(The input begins)
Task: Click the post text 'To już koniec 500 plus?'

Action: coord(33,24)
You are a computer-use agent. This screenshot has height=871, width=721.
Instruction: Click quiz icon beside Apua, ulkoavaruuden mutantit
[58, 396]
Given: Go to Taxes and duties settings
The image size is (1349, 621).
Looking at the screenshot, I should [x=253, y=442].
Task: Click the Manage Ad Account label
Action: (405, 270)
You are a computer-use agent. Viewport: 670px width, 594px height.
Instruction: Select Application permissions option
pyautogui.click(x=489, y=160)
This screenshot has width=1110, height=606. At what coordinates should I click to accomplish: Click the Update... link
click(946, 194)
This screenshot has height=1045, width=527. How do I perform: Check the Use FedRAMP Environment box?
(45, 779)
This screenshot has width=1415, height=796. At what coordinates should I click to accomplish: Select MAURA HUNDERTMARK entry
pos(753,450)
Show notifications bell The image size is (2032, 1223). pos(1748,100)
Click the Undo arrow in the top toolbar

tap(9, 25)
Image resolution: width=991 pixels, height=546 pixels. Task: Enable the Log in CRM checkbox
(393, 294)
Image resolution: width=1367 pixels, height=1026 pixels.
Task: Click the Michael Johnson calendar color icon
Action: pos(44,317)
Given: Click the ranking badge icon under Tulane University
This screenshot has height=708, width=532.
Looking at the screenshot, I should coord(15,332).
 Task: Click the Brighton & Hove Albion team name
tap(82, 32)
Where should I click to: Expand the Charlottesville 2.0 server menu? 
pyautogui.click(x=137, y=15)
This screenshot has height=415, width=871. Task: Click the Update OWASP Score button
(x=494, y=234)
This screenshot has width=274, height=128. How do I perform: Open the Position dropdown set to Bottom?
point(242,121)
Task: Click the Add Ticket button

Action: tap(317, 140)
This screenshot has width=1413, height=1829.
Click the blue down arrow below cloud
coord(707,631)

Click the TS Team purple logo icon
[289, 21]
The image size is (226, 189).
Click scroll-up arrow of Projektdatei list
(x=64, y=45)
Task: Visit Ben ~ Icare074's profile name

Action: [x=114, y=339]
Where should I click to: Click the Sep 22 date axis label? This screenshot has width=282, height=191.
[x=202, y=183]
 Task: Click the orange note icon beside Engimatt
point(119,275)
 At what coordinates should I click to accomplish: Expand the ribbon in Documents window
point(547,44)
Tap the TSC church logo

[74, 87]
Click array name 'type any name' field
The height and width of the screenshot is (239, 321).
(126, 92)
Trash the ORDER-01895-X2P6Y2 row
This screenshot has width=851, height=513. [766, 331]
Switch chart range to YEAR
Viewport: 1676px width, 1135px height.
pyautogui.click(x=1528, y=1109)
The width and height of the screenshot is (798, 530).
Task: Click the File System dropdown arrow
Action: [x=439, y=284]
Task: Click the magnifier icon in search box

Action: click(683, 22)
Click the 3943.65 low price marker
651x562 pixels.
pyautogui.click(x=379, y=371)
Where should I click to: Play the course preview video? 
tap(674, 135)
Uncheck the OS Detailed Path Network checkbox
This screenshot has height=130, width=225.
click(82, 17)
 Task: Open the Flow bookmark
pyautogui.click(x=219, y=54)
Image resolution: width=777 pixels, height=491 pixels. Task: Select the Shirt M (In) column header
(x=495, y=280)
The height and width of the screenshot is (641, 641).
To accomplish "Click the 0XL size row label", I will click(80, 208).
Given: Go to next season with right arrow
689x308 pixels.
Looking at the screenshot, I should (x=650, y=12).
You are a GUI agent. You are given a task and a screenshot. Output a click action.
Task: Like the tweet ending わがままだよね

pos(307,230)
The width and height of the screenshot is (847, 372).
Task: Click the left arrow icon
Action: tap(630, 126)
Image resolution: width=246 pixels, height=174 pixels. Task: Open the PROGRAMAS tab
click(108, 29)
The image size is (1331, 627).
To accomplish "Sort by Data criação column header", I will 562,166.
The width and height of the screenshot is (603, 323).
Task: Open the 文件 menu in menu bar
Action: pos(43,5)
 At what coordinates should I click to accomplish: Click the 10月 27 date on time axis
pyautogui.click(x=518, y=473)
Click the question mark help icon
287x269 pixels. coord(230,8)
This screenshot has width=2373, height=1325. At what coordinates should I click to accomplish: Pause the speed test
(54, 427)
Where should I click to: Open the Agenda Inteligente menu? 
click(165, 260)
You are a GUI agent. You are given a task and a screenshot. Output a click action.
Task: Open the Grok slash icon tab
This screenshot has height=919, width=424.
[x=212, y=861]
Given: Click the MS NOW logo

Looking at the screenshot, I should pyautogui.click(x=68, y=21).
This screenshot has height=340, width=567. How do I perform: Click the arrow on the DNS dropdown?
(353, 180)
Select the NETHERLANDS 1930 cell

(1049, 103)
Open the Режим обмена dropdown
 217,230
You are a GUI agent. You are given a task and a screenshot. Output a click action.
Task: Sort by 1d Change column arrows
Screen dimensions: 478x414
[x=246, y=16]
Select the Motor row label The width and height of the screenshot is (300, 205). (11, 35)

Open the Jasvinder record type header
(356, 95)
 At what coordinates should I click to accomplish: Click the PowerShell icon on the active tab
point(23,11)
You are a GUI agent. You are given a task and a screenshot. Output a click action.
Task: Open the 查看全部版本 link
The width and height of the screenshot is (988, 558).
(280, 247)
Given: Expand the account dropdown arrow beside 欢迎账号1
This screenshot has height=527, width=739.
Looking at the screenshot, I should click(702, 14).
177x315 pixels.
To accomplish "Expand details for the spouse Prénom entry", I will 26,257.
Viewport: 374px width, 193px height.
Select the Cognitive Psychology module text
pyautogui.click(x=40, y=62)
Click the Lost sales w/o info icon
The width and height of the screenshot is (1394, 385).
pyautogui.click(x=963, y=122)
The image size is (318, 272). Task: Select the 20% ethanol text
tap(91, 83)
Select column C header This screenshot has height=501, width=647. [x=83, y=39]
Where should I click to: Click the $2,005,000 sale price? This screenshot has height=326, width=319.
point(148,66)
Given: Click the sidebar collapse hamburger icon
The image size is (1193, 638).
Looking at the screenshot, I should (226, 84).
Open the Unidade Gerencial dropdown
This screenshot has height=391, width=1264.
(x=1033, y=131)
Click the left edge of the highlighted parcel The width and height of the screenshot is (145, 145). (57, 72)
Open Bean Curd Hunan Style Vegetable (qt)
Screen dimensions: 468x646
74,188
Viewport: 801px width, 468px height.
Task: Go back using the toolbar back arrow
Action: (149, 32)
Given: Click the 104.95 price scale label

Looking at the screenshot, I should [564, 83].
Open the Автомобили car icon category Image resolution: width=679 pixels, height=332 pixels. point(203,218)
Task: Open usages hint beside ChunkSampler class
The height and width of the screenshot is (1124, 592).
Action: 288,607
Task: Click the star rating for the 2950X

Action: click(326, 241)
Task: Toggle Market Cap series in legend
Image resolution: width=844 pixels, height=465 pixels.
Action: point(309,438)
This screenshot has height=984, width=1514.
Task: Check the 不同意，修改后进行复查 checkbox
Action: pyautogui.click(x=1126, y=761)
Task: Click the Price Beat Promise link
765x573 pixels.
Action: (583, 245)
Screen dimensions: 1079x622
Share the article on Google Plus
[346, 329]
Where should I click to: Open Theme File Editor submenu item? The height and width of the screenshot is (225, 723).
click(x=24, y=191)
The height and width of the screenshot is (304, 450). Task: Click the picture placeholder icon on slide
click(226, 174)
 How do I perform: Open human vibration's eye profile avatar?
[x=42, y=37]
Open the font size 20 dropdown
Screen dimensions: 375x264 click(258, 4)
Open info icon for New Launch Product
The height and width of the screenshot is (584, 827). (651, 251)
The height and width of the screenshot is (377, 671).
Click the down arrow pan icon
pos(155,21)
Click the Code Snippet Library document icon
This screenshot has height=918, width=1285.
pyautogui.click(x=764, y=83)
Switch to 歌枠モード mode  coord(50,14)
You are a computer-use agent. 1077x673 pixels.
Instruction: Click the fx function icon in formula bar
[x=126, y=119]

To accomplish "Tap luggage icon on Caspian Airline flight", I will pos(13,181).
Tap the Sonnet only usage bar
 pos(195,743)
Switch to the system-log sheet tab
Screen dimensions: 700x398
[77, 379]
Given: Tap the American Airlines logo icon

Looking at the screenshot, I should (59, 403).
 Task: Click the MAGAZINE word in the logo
(The input ends)
Could you retype exactly the lines above, starting at the line that contains "Screen dimensions: 478x414" and ending at the line that contains "Given: Expand the", and nothing more?

Screen dimensions: 478x414
[x=246, y=16]
Select the Motor row label The width and height of the screenshot is (300, 205). (11, 35)

Open the Jasvinder record type header
(356, 95)
 At what coordinates should I click to accomplish: Click the PowerShell icon on the active tab
point(23,11)
You are a GUI agent. You are given a task and a screenshot. Output a click action.
Task: Open the 查看全部版本 link
The width and height of the screenshot is (988, 558).
(280, 247)
Given: Expand the account dropdown arrow beside 欢迎账号1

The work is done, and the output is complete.